NOIR KEI NINOMIYA SS16 RTW PARIS FASHION WEEK

And now for one thing utterly totally different. Kei Ninomiya is quietly and painstakingly riveting collectively a darkly great physique of labor. This assortment contained extra of his inky-black intricately engineered clothes made by bolting scores of curled polyester organdy strips, rendered flowerlike in form, held along with a skeleton of tiny studs. The clothes comprise not a single sew, and float across the wearer. Ninomiya’s shapes have been extra adventurous this time than final, and featured jagged sculptural protrusions. He has additionally found that when he turns these items inside out there’s a totally different texture to their magnificence. These are superb, however difficult to put on, signature items.

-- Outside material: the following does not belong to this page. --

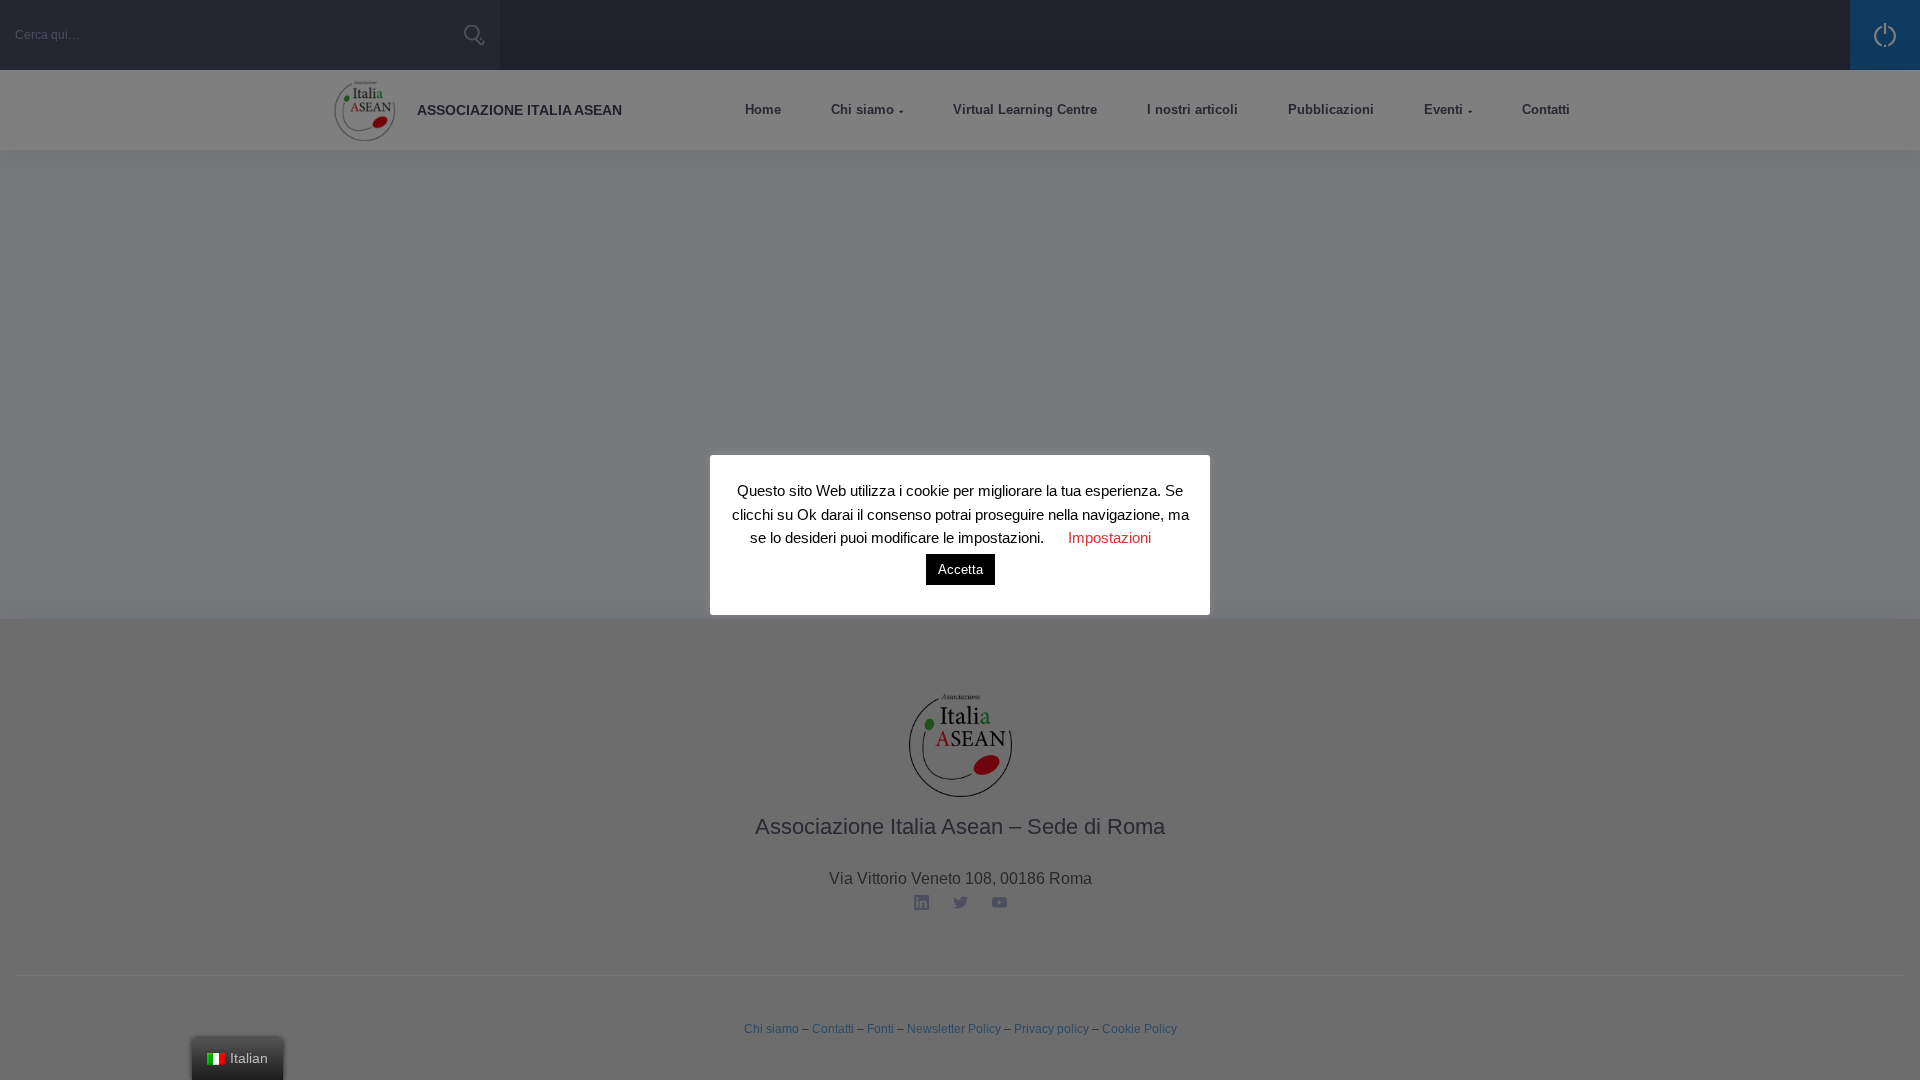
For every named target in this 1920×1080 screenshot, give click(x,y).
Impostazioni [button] (1109, 537)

A contact much less Woman Gaga however no much less dense-with-effort was the gown containing a twist of seven,000 hand-applied beads that took two folks three days to assemble. “That was the longest,” stated Ninomiya. A biker jacket of clear vinyl worn over some pinstripe culottes was stitched along with a macramé of plastic twine; one other biker was embellished with jagged strains of extra clear plastic; and yet one more biker, with a satin sheen, featured arms constructed of Ninomiya’s signature studded organdy, whose segments undulated over one another and strongly resembled a raven’s wings. “I make issues in a brand new means,” mentioned Ninomiya. And so he does, reasonably brilliantly.